Exercise aim: Transcribe each entry exactly; skip the images.

Data under study:
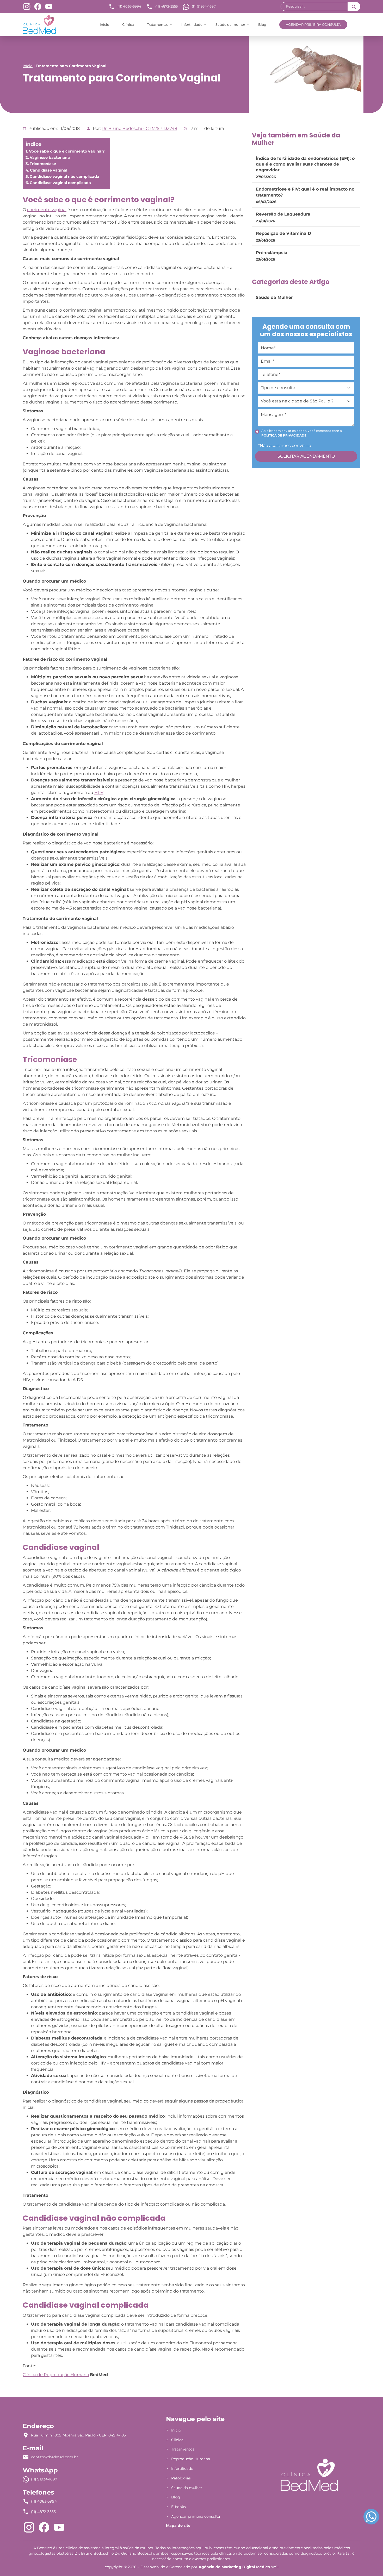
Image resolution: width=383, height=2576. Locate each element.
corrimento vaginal (46, 209)
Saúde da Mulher (274, 297)
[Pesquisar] (354, 6)
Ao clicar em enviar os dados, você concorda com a (301, 433)
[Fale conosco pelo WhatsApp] (371, 2516)
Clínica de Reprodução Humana (56, 2374)
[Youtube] (49, 6)
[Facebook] (38, 6)
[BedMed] (309, 2474)
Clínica (128, 24)
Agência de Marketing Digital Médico (234, 2567)
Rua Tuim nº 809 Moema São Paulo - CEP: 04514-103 (78, 2435)
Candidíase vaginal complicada (60, 182)
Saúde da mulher (230, 24)
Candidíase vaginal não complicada (64, 176)
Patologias (181, 2478)
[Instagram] (27, 6)
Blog (262, 24)
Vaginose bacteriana (50, 157)
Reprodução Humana (190, 2459)
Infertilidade (191, 24)
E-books (178, 2506)
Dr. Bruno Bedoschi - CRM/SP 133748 (139, 128)
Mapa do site (178, 2525)
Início (104, 24)
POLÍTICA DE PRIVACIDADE (283, 435)
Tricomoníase (43, 163)
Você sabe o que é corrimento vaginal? (67, 151)
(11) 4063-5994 (129, 6)
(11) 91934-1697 (204, 6)
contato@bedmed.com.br (54, 2457)
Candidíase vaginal (48, 170)
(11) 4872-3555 (166, 6)
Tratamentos (157, 24)
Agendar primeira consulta (313, 24)
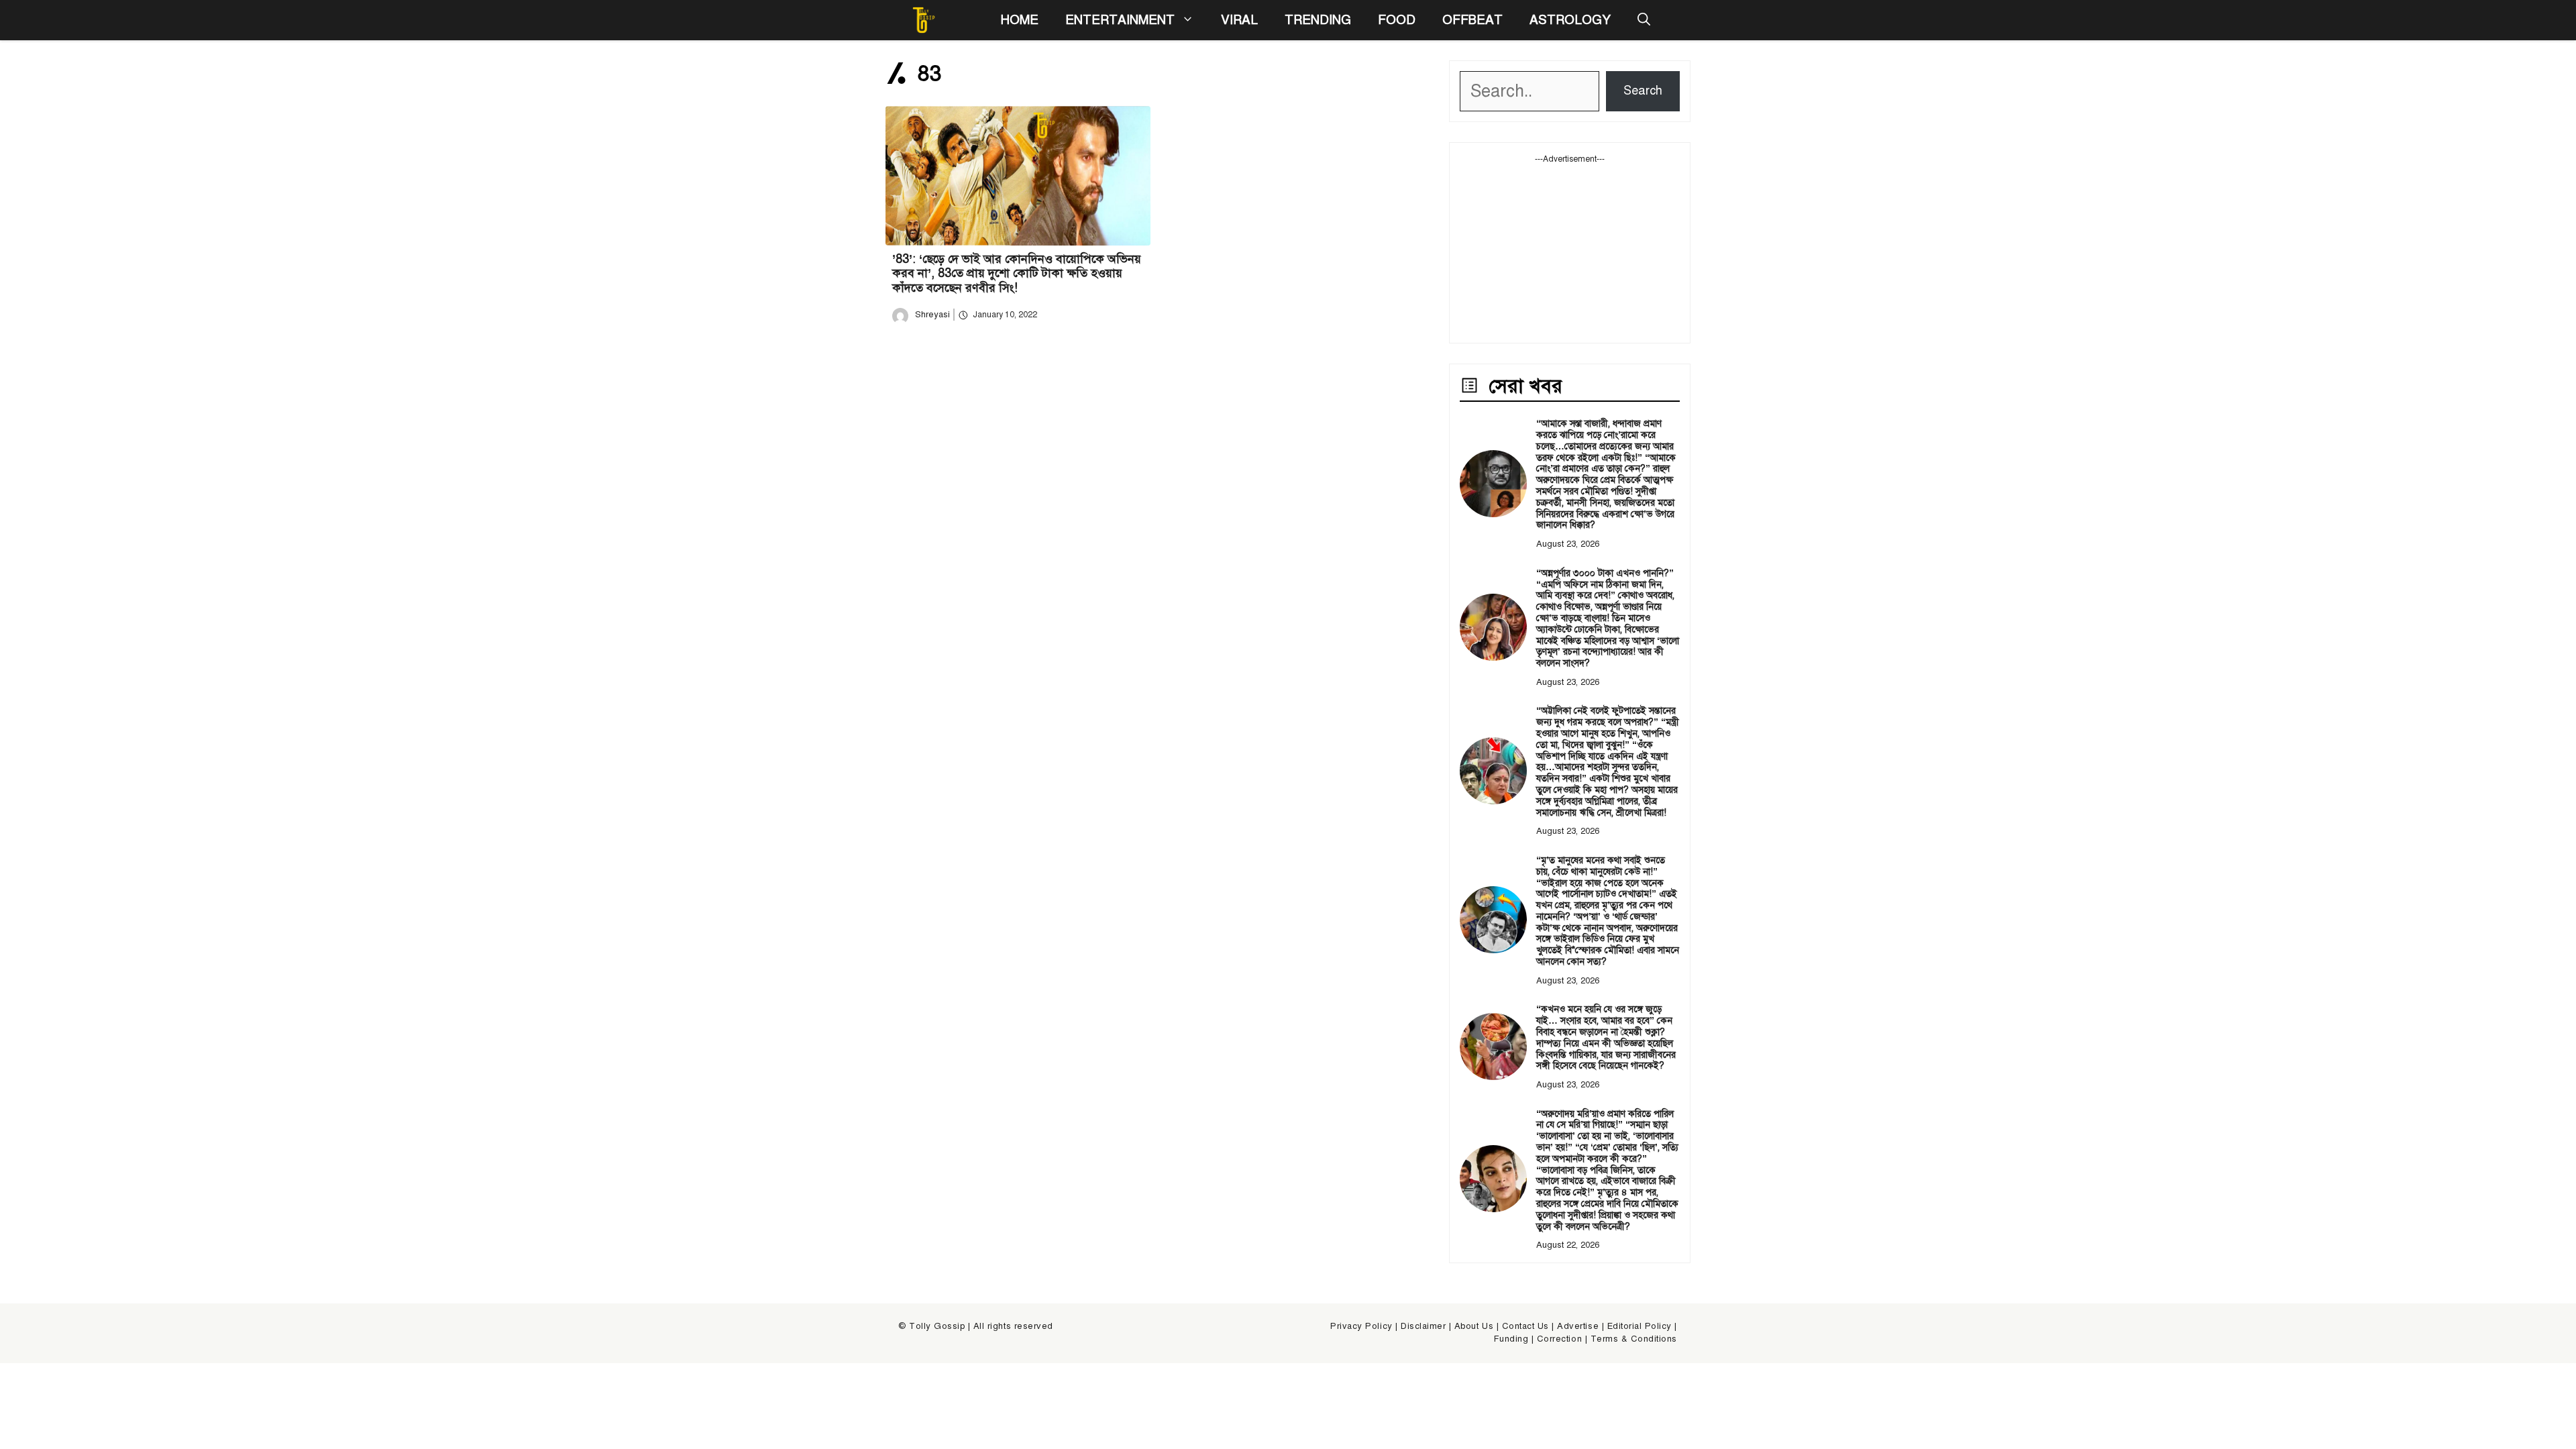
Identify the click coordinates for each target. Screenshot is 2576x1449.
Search (1642, 90)
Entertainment (1120, 20)
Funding (1511, 1339)
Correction (1559, 1339)
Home (1019, 20)
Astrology (1570, 20)
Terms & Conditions (1634, 1339)
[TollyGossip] (923, 20)
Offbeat (1472, 20)
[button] (1644, 20)
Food (1396, 20)
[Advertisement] (1570, 249)
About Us (1473, 1326)
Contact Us (1525, 1326)
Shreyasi (932, 314)
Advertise (1578, 1326)
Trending (1318, 20)
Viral (1239, 20)
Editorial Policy (1639, 1326)
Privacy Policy (1361, 1326)
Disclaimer (1423, 1326)
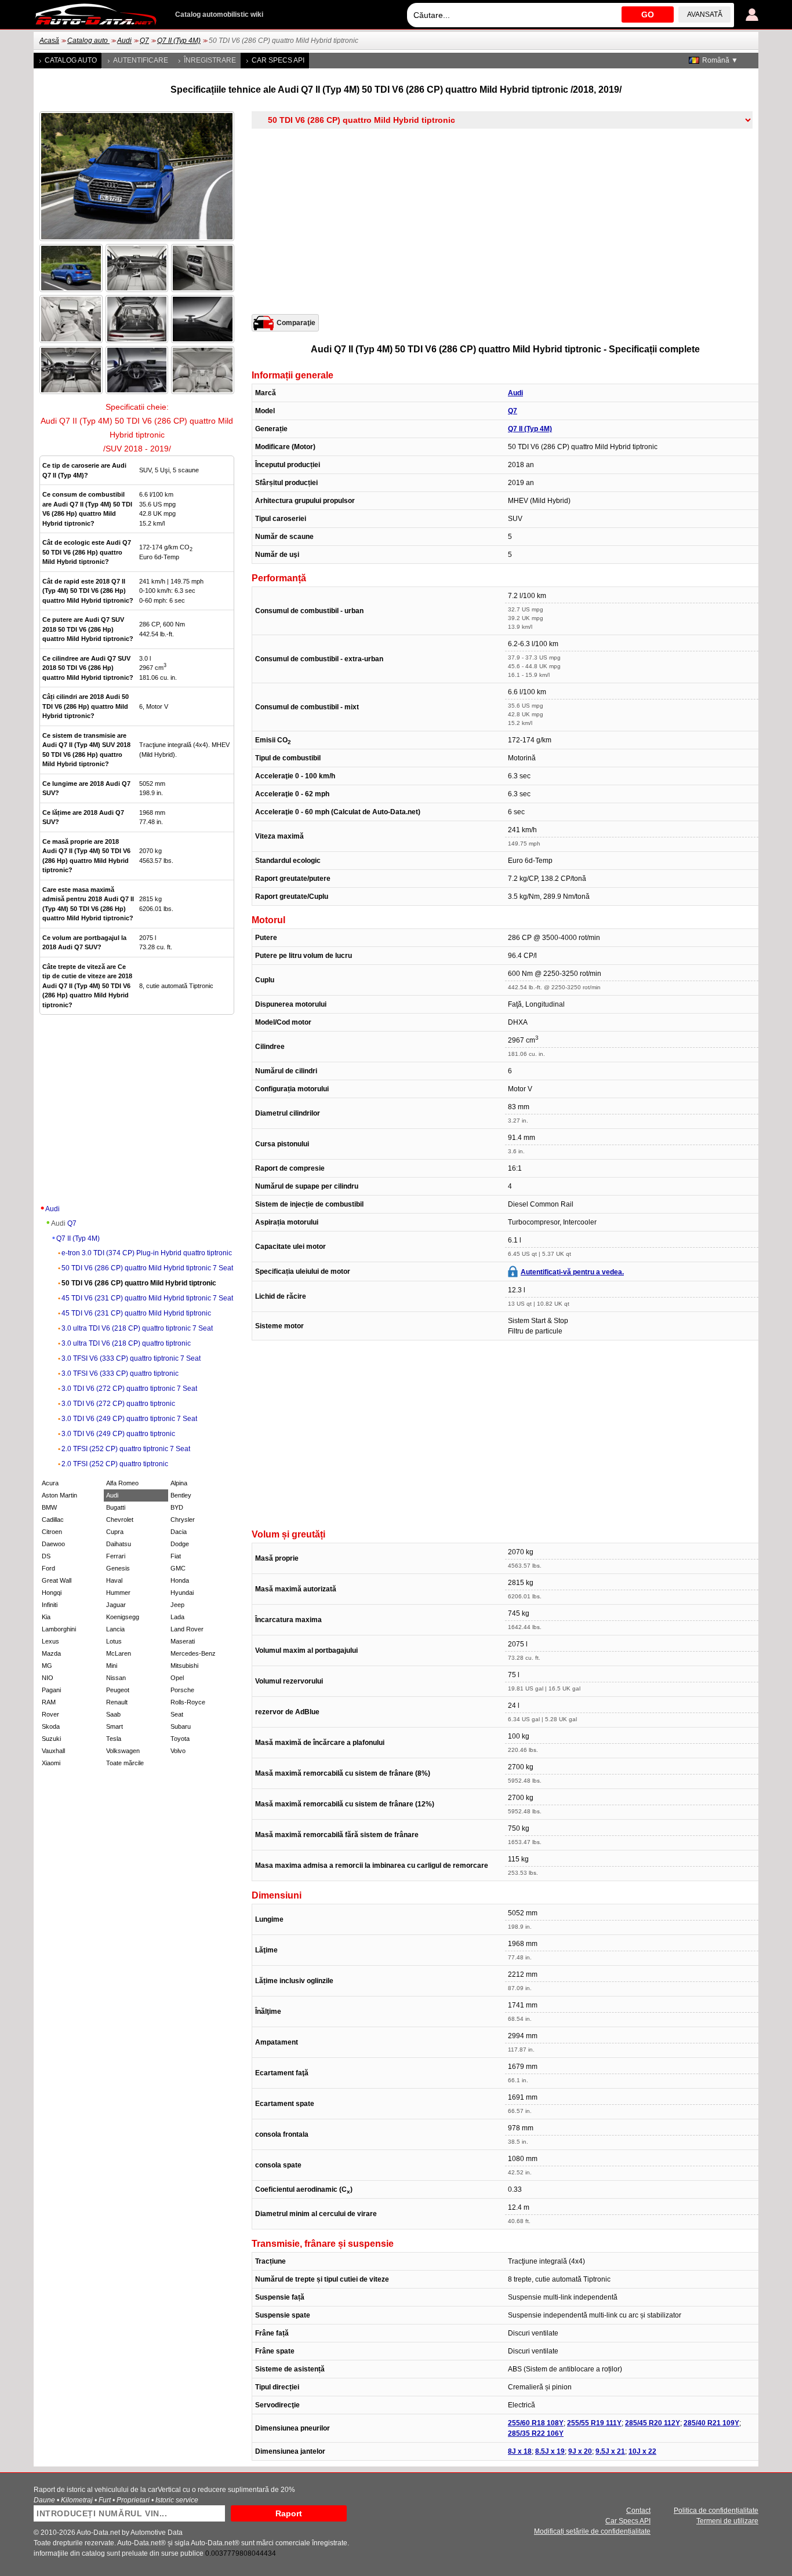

Final answer:
Image resolution: width=383, height=2576. Locate each element.
corrimento vaginal (46, 209)
Saúde da Mulher (274, 297)
[Pesquisar] (354, 6)
Ao clicar em enviar os dados, você concorda com a (301, 433)
[Fale conosco pelo WhatsApp] (371, 2516)
Clínica de Reprodução Humana (56, 2374)
[Youtube] (49, 6)
[Facebook] (38, 6)
[BedMed] (309, 2474)
Clínica (128, 24)
Agência de Marketing Digital Médico (234, 2567)
Rua Tuim nº 809 Moema São Paulo - CEP: 04514-103 (78, 2435)
Candidíase vaginal complicada (60, 182)
Saúde da mulher (230, 24)
Candidíase vaginal não complicada (64, 176)
Patologias (181, 2478)
[Instagram] (27, 6)
Blog (262, 24)
Vaginose bacteriana (50, 157)
Reprodução Humana (190, 2459)
Infertilidade (191, 24)
E-books (178, 2506)
Dr. Bruno Bedoschi - CRM/SP 133748 (139, 128)
Mapa do site (178, 2525)
Início (104, 24)
POLÍTICA DE PRIVACIDADE (283, 435)
Tricomoníase (43, 163)
Você sabe o que é corrimento vaginal? (67, 151)
(11) 4063-5994 (129, 6)
(11) 91934-1697 (204, 6)
contato@bedmed.com.br (54, 2457)
Candidíase vaginal (48, 170)
(11) 4872-3555 (166, 6)
Tratamentos (157, 24)
Agendar primeira consulta (313, 24)
Identify the click coordinates for each target. Screenshot is 2576x1449.
Search (1642, 90)
Entertainment (1120, 20)
Funding (1511, 1339)
Correction (1559, 1339)
Home (1019, 20)
Astrology (1570, 20)
Terms & Conditions (1634, 1339)
[TollyGossip] (923, 20)
Offbeat (1472, 20)
[button] (1644, 20)
Food (1396, 20)
[Advertisement] (1570, 249)
About Us (1473, 1326)
Contact Us (1525, 1326)
Shreyasi (932, 314)
Advertise (1578, 1326)
Trending (1318, 20)
Viral (1239, 20)
Editorial Policy (1639, 1326)
Privacy Policy (1361, 1326)
Disclaimer (1423, 1326)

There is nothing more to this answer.